Introduction
Einstein's summation convention, alternatively known as einsum in torch and jax, is particularly powerful for reasoning through distributed ML strategies. In this post, I review this notation and introduce some non-standard additions that I find quite helpful when thinking about sharding and parallelization, connecting to torch concepts along the way1.
Basics
Einstein notation is maximally lazy: whenever possible, it avoids explicit summations symbols and operations are generally inferred through index structures. There is enough information in the indices to remove any ambiguity in the vast majority of cases.
A sum occurs when repeated indices only appear on one side of an equation:
\begin{align}
\textrm{dot product:}&\quad z = x_{ k } y_{ k } \nonumber\\
\textrm{matmul:}&\quad C_{ mn } = A_{ mk } B_{ kn } \nonumber
\end{align}
The name given to a summed-over index like $k$ is completely arbitrary (it's a "dummy-index"), but I attempt to make choices that carry some semantic or conventional meaning.

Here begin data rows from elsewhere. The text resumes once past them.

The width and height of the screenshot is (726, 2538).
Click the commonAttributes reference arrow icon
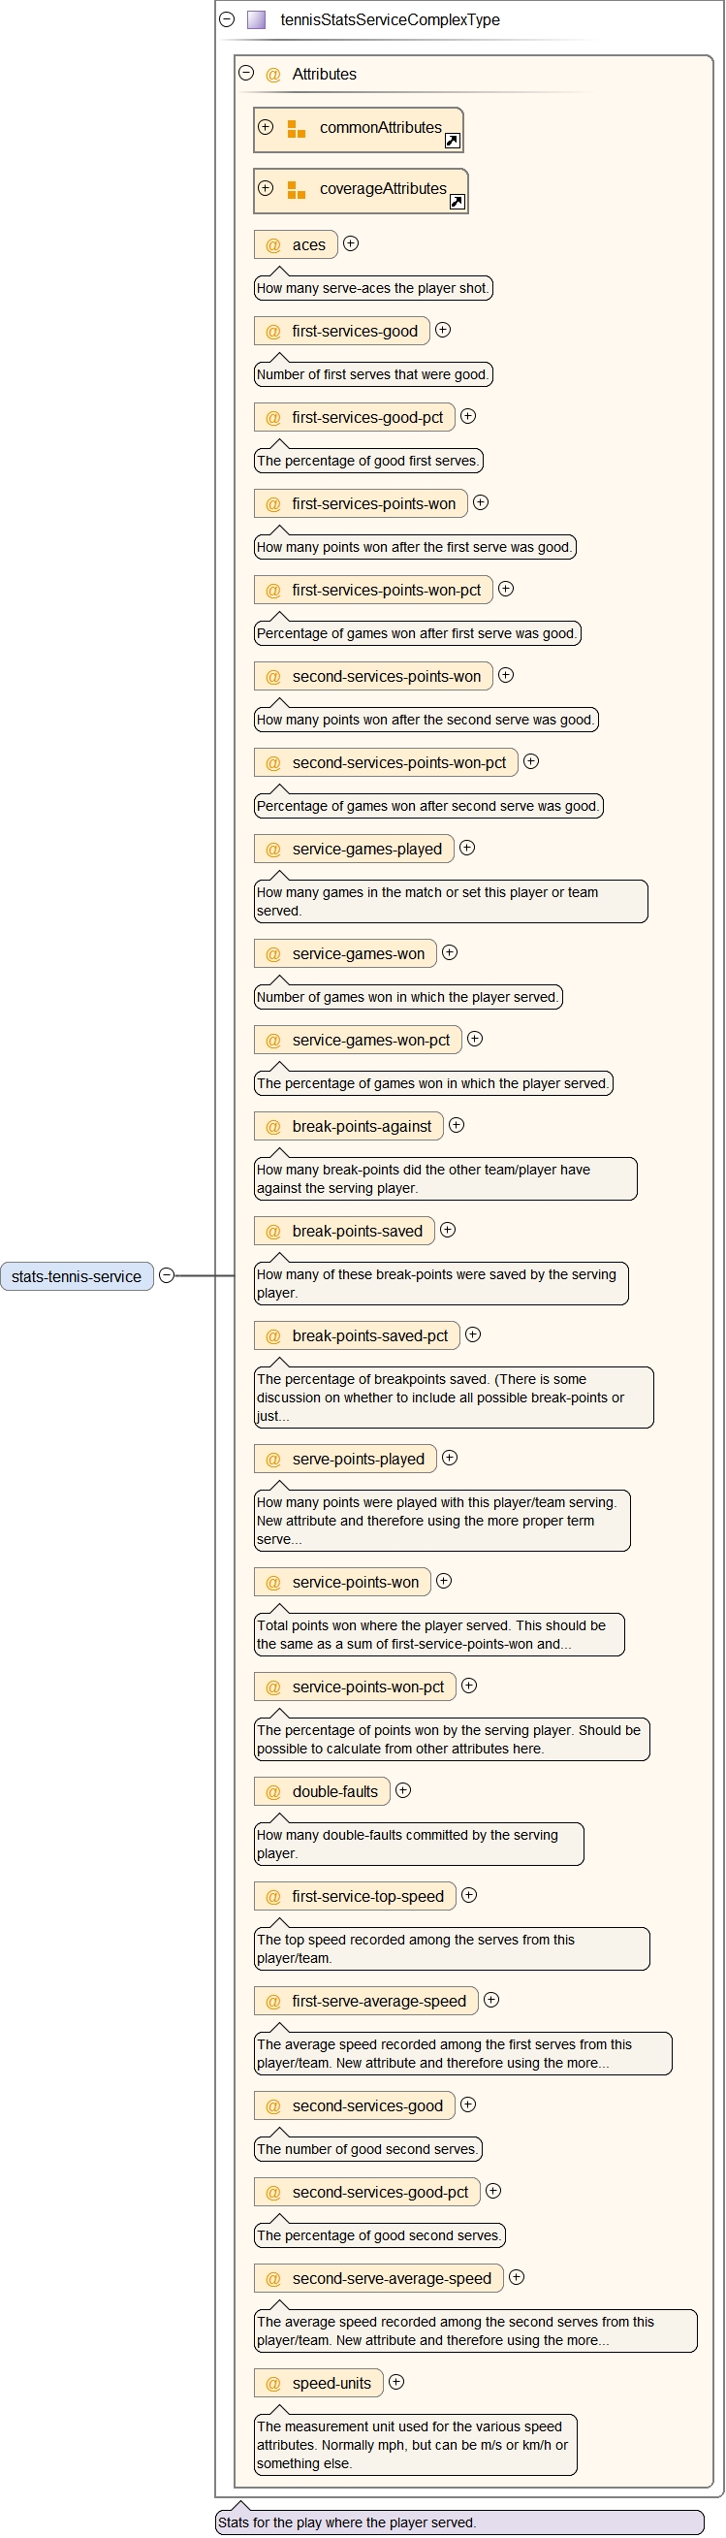tap(452, 141)
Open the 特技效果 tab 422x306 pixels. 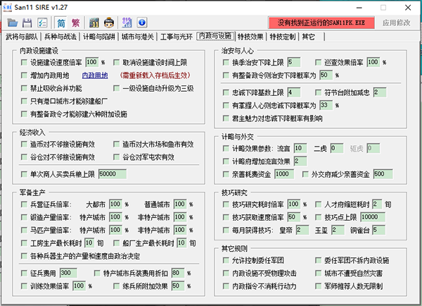point(250,37)
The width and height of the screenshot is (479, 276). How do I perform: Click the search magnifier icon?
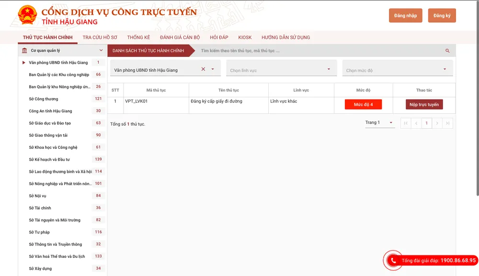(x=447, y=51)
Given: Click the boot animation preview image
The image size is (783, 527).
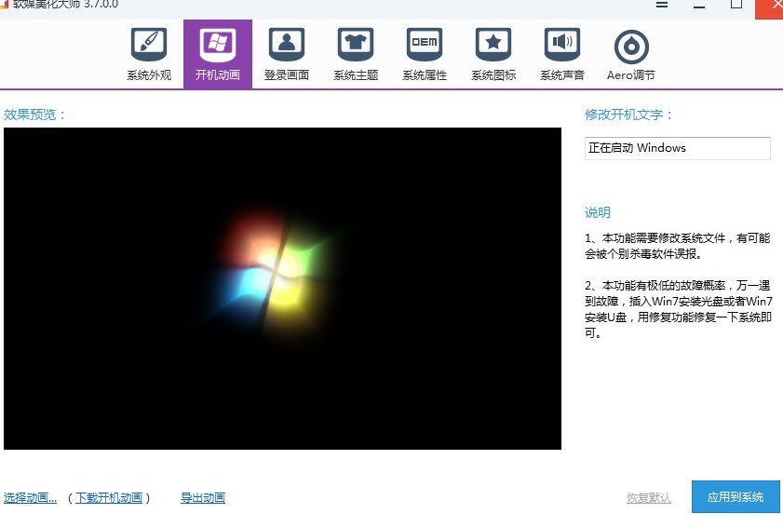Looking at the screenshot, I should point(282,289).
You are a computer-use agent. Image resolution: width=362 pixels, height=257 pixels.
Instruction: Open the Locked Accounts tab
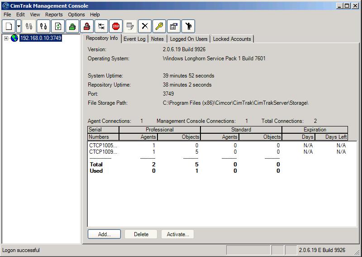point(232,39)
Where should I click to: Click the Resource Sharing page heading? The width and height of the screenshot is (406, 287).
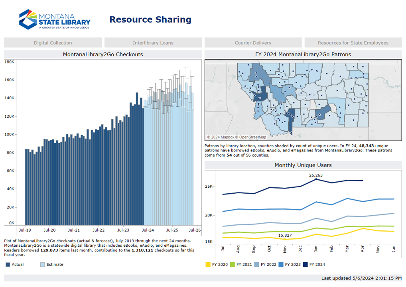click(150, 20)
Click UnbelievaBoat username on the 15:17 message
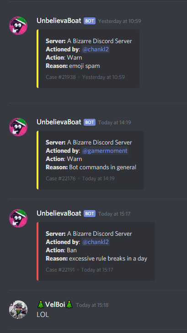This screenshot has width=187, height=333. pos(59,213)
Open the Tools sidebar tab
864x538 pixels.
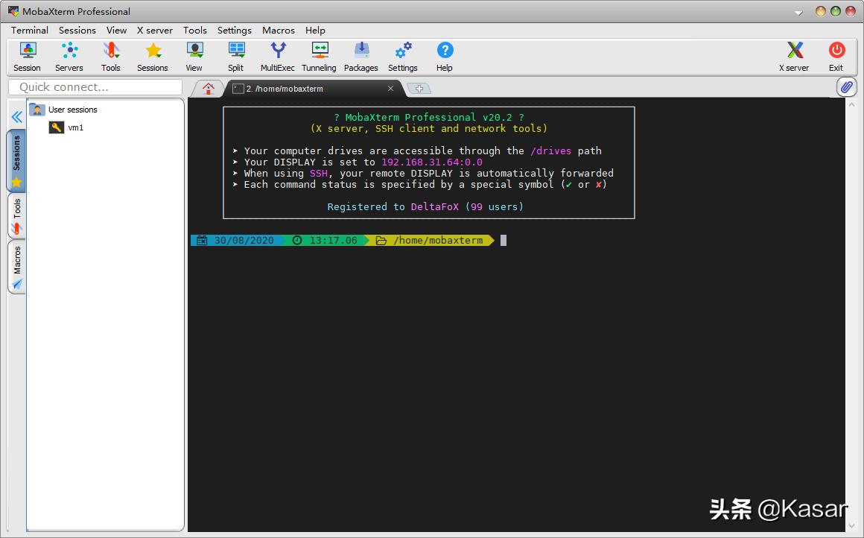17,215
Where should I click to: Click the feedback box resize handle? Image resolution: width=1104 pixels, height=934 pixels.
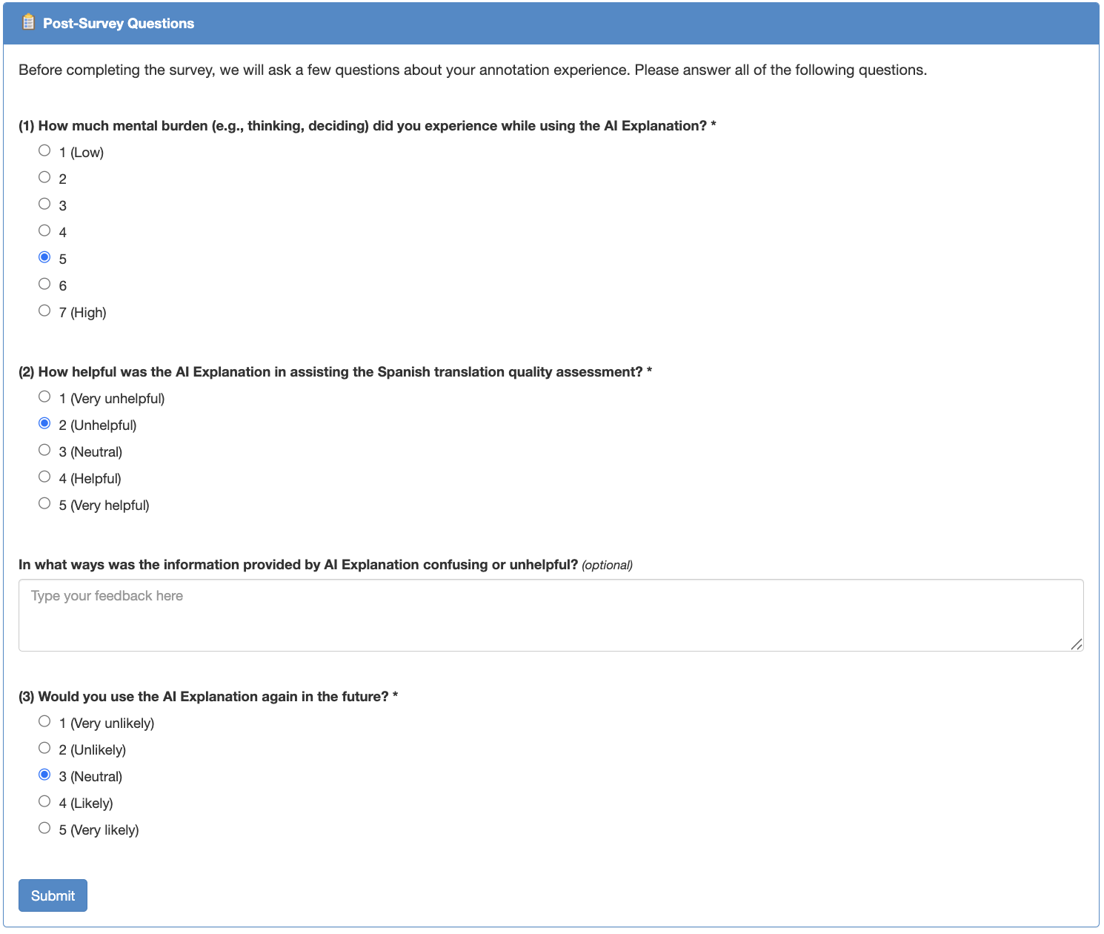(x=1077, y=644)
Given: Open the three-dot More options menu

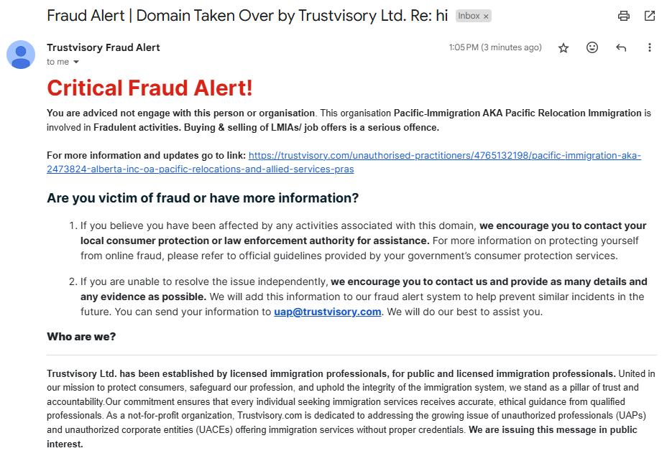Looking at the screenshot, I should click(x=650, y=47).
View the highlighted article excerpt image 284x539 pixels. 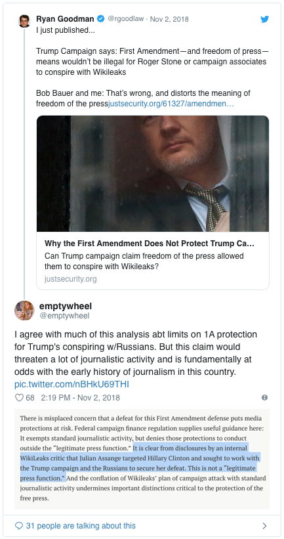(x=142, y=458)
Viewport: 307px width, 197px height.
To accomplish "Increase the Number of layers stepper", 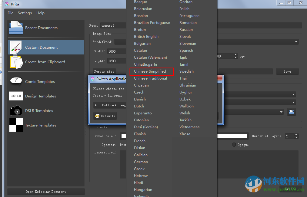I will coord(296,135).
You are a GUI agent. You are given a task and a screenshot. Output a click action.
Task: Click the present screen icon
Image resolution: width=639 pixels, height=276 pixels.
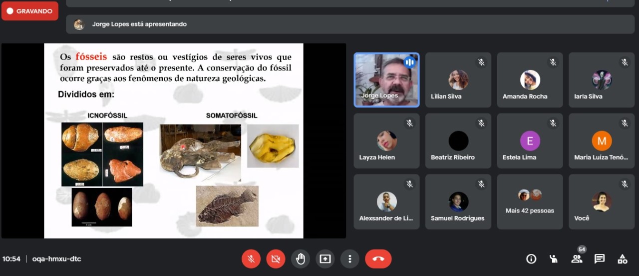tap(325, 259)
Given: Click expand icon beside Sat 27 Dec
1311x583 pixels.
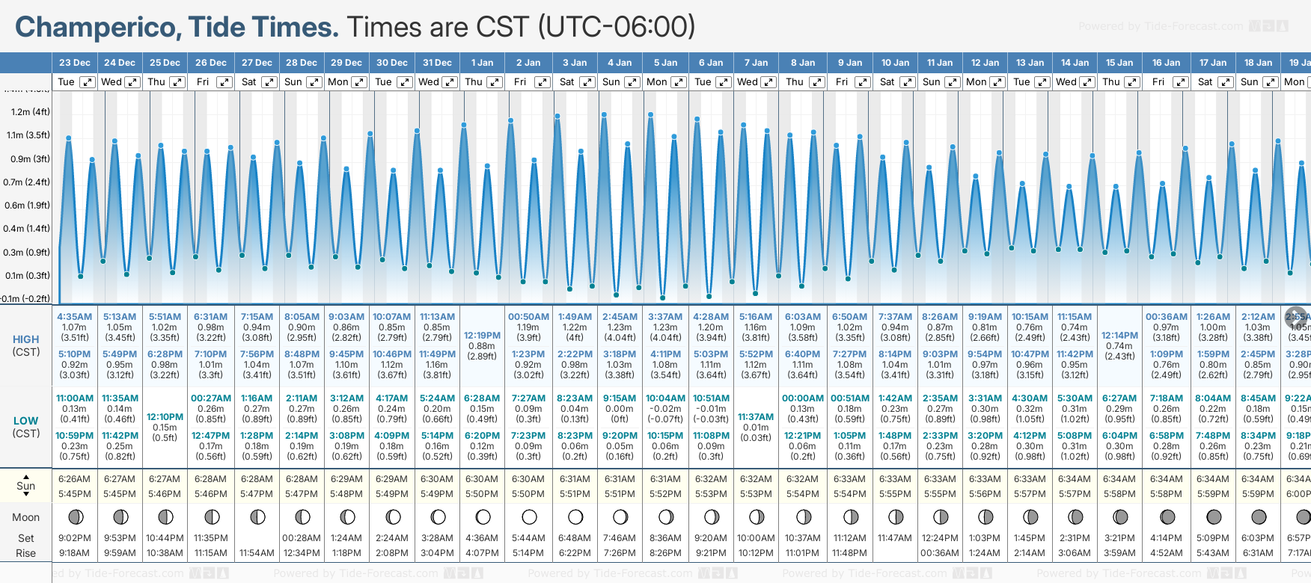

In contrast, for an element-wise vector product, the resulting tensor would carry the index:
\begin{align}
\textrm{elementwise product:}&\quad z_{ k } = x_{ k } y_{ k } \nonumber
\end{align}
The above is all relatively conventional. When operators act on specific indices, I like use some less-standard notation and explicitly indicate the dimension(s) on the operator itself. So, Softmax would be $p _{ s v } = \texttt{Soft} _{ v } z _{ s v }$, which results in a tensor obeying $\texttt{sum} _{ v } p _{ sv } = 1$.
Example: MLP Layers
A simple MLP layer provides a concrete example. In Einstein notation, the weights $W^{ 0 }_{ ed }, W^{ 1 } _{ de }$ and non-linearity $\phi$ act on a (batch_size, seqlen, dim)-shaped input $x _{ b s d}$ to produce:
z_{ bsd } = W^{ 1 }_{ de }\phi \left ( W^{ 0 }_{ ed' } x_{ bsd' } \right ) \ .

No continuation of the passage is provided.